Basic reproduction script

import torch
from transformers import WhisperForConditionalGeneration, WhisperProcessor
from transformers.trainer_utils import align_special_tokens


def main() -> None:
    model_name = "openai/whisper-tiny"
    processor = WhisperProcessor.from_pretrained(model_name)
    model = WhisperForConditionalGeneration.from_pretrained(model_name)

    # clear suppress tokens so the model can freely produce EOS when there is nothing to transcribe.
    model.generation_config.begin_suppress_tokens = None
    model.generation_config.suppress_tokens = [
        i for i in range(model.config.vocab_size) if i != model.config.eos_token_id
    ]

    # --- Without align_special_tokens: works fine ---
    features = processor(torch.zeros(16_000 * 10).numpy(), sampling_rate=16_000, return_tensors="pt").input_features

    out = model.generate(features)
    decoded = processor.batch_decode(out, skip_special_tokens=True)
    print(f"Before align_special_tokens: generate() on silence → {decoded!r}  (empty transcription, as expected)")

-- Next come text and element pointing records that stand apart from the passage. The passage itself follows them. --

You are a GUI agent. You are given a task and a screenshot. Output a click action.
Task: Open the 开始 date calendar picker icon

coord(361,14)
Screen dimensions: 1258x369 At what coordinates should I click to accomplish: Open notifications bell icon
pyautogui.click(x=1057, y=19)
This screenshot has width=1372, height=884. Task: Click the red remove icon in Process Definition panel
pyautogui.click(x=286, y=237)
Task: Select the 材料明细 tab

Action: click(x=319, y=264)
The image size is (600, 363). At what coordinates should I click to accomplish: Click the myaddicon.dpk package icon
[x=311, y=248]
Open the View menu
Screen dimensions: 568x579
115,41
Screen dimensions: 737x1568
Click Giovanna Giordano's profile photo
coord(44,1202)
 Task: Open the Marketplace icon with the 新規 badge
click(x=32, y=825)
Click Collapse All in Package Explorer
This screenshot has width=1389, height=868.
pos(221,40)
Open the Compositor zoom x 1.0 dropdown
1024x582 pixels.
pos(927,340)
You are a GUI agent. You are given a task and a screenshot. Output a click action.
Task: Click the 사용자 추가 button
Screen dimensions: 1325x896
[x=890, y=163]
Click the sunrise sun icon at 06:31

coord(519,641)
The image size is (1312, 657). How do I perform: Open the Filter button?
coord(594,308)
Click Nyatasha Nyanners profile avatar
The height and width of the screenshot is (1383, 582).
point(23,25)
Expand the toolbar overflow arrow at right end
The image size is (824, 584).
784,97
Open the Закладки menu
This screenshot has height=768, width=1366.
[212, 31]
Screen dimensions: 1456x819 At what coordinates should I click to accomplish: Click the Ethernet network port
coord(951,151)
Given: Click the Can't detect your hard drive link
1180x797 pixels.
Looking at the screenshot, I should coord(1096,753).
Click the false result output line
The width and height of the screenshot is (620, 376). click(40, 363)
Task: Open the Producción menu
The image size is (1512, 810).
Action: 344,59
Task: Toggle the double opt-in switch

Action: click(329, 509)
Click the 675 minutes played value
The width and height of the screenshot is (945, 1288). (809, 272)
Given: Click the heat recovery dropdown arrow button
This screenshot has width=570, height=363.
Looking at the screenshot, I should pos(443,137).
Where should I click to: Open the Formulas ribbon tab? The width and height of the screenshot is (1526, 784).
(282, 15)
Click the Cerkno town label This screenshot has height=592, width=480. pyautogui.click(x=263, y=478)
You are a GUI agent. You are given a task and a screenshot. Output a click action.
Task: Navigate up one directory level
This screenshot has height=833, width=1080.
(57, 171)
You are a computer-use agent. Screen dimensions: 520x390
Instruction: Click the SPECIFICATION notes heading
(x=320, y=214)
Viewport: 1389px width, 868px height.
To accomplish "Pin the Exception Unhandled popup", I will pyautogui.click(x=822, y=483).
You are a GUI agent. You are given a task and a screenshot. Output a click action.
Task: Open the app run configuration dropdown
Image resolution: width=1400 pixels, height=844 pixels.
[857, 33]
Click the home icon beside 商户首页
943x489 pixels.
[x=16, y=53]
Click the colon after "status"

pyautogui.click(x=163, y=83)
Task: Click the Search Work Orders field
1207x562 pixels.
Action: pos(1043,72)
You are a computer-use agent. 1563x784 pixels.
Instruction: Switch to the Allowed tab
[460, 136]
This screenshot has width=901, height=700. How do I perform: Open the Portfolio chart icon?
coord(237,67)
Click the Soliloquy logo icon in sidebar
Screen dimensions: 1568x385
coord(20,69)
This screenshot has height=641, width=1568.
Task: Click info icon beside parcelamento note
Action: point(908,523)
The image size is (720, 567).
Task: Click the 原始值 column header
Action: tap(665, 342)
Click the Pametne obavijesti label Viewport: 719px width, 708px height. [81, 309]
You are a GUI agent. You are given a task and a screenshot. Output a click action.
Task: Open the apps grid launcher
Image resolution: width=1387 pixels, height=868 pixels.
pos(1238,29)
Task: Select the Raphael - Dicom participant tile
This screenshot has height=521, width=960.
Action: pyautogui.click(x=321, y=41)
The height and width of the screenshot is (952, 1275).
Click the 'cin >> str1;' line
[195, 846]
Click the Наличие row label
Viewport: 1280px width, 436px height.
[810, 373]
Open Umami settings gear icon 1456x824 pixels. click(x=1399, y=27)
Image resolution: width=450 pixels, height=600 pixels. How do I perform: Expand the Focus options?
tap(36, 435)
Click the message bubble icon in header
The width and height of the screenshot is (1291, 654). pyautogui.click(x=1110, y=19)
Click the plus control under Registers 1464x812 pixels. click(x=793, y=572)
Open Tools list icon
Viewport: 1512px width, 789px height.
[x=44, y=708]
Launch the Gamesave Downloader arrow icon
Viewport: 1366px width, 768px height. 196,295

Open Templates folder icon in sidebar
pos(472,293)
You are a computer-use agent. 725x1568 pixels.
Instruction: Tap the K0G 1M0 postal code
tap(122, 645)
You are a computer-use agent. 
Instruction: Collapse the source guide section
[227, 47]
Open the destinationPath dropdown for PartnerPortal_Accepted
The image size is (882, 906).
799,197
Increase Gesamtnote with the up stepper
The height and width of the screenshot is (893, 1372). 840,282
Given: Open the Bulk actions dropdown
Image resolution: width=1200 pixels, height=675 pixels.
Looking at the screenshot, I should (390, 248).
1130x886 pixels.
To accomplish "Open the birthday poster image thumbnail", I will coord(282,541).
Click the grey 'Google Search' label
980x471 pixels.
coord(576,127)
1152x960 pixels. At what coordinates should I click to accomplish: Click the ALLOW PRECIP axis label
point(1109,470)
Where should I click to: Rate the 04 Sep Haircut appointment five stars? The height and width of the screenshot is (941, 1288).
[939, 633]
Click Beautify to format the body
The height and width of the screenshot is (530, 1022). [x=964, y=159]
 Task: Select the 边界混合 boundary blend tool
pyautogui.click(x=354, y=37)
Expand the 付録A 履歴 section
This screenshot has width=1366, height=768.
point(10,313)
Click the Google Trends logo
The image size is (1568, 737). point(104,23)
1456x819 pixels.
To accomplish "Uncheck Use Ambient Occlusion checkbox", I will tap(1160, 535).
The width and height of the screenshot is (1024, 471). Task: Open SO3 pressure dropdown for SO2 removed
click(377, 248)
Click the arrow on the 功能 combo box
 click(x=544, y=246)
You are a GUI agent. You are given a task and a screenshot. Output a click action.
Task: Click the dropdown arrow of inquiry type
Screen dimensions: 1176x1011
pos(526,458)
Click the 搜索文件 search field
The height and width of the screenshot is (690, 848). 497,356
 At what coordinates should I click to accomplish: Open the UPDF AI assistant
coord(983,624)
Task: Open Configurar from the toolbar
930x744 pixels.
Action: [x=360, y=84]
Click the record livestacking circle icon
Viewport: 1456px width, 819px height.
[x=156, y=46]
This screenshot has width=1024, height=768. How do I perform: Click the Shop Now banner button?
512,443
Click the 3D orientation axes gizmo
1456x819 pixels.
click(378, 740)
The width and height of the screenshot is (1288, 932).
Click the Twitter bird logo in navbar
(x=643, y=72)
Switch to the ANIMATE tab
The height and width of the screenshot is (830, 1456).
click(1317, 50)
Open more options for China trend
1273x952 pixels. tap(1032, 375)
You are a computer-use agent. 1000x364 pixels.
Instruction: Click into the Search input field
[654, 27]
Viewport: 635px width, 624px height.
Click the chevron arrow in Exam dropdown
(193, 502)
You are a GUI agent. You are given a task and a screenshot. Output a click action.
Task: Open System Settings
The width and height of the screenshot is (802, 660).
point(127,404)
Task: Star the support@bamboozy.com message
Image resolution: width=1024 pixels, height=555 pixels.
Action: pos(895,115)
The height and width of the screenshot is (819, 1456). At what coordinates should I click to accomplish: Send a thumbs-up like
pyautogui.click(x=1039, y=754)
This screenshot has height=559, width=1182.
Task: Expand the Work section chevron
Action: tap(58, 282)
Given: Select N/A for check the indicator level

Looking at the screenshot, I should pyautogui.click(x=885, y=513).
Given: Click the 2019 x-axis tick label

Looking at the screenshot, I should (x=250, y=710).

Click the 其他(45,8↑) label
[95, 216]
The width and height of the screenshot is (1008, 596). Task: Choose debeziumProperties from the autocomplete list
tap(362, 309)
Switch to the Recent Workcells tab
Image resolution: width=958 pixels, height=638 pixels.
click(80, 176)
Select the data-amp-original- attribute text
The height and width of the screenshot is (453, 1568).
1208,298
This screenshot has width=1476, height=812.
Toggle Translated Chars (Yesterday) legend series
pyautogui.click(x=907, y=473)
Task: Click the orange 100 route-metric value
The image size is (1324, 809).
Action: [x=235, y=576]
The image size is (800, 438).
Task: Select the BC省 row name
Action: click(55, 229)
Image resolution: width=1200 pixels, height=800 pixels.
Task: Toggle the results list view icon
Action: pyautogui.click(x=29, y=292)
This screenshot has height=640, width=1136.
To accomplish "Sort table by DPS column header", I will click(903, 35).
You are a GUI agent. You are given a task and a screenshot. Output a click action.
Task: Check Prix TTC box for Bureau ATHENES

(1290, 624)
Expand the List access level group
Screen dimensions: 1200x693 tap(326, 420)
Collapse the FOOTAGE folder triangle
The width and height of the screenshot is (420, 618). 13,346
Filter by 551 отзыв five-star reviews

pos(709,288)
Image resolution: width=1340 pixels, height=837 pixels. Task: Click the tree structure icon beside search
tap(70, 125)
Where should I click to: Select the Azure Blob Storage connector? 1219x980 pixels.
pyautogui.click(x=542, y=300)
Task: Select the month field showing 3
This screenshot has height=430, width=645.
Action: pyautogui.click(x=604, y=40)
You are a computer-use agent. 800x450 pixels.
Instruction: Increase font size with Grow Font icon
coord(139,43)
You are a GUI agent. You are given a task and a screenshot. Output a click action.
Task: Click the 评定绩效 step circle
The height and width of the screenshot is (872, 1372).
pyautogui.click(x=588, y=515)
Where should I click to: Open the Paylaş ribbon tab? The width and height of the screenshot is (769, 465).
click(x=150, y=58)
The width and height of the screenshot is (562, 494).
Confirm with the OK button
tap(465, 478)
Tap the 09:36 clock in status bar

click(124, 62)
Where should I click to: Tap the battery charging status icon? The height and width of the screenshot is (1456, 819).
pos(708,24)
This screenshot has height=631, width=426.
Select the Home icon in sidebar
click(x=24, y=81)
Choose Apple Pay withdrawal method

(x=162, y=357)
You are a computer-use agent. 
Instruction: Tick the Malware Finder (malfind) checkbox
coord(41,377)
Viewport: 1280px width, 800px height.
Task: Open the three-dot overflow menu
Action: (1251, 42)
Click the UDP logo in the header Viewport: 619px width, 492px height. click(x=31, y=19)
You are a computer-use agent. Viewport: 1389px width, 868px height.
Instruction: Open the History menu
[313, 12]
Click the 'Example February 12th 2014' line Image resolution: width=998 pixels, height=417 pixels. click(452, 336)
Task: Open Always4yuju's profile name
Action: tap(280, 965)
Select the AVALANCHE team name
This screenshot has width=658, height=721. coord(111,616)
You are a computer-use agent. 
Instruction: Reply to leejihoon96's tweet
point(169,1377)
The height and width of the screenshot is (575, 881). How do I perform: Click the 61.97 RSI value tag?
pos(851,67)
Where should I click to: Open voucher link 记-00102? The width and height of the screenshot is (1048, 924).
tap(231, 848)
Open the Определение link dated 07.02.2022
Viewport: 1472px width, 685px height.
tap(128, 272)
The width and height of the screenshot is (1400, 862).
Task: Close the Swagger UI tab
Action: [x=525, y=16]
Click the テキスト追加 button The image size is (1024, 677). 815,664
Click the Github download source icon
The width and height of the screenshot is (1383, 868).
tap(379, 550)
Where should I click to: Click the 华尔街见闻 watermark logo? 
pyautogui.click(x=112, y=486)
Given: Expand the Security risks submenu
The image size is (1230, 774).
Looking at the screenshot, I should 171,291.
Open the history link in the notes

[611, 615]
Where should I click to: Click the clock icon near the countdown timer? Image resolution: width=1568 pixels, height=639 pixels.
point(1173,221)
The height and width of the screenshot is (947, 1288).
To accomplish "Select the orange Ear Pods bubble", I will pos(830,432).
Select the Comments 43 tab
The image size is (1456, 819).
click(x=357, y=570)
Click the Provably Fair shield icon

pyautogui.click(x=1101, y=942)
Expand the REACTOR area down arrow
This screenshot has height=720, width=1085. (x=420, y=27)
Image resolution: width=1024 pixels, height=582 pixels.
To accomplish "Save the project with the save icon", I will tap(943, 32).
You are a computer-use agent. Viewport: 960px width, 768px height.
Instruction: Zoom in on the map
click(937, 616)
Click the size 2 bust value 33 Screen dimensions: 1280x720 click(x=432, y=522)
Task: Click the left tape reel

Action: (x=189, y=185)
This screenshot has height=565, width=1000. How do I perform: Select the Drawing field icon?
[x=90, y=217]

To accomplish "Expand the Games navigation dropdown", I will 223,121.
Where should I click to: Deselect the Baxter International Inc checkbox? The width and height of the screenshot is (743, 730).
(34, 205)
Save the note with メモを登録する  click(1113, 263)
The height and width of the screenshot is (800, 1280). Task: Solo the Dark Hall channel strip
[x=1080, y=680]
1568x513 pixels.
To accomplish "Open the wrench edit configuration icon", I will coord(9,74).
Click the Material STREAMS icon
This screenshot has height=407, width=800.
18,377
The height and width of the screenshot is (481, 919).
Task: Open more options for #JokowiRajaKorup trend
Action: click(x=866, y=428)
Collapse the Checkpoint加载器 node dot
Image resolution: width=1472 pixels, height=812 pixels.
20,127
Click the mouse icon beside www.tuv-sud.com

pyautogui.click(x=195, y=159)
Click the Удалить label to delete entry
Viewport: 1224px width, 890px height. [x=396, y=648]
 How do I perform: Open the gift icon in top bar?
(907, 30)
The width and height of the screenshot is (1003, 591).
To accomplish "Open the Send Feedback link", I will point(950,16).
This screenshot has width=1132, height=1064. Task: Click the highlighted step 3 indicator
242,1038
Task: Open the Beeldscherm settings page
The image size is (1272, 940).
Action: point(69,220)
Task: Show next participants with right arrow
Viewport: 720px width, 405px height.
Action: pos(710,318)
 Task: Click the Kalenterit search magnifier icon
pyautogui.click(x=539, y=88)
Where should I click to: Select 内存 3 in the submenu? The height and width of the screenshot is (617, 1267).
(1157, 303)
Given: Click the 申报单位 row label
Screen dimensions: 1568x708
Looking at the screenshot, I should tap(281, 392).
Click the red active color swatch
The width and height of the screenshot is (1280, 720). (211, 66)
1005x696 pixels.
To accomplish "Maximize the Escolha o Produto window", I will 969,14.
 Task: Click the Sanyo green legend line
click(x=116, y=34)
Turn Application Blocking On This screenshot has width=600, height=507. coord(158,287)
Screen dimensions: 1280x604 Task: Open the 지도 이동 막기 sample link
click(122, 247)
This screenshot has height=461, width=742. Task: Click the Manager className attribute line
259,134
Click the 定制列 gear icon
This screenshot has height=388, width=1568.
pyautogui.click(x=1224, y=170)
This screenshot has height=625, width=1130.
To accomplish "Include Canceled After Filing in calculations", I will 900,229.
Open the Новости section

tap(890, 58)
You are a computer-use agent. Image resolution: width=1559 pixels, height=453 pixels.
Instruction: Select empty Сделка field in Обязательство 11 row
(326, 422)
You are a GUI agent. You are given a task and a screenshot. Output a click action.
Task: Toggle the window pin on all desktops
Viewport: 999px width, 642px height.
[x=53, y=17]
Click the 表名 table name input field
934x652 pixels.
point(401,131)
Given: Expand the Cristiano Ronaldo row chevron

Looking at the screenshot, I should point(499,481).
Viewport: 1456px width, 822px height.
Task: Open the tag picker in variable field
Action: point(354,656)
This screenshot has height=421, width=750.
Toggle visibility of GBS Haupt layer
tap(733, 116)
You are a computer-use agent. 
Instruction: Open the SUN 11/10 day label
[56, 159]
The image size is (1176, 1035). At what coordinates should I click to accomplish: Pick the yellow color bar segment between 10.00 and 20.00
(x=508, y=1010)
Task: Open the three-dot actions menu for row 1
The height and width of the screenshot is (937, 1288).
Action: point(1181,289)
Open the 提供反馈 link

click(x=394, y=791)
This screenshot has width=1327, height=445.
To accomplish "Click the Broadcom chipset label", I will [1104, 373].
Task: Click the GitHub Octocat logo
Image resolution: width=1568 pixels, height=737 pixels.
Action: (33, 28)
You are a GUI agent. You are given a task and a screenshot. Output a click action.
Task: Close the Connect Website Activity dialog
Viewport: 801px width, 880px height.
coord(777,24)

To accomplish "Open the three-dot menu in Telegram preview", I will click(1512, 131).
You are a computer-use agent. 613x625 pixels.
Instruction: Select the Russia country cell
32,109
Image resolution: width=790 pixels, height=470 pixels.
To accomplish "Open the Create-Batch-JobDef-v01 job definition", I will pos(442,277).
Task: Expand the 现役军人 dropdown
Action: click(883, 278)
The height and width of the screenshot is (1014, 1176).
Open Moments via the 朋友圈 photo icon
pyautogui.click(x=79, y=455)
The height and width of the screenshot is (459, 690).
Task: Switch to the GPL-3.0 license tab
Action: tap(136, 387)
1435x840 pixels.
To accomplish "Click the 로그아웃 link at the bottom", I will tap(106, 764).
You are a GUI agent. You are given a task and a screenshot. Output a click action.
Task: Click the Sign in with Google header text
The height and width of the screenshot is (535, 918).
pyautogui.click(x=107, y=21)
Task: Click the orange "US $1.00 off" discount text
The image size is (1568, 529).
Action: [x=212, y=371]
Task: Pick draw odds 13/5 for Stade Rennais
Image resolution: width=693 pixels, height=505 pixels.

    # --- After align_special_tokens (called e.g. by Trainer.train()): crashes ---
    align_special_tokens(model, processor)

    print("\nAfter align_special_tokens: generate() on silence →", end=" ")
    try:
        model.generate(features)
        print("no crash")
    except IndexError as e:
        print(f"IndexError: {e}")


if __name__ == "__main__":
    main()

Expected behavior

The generation should not fail (and return an empty transcription)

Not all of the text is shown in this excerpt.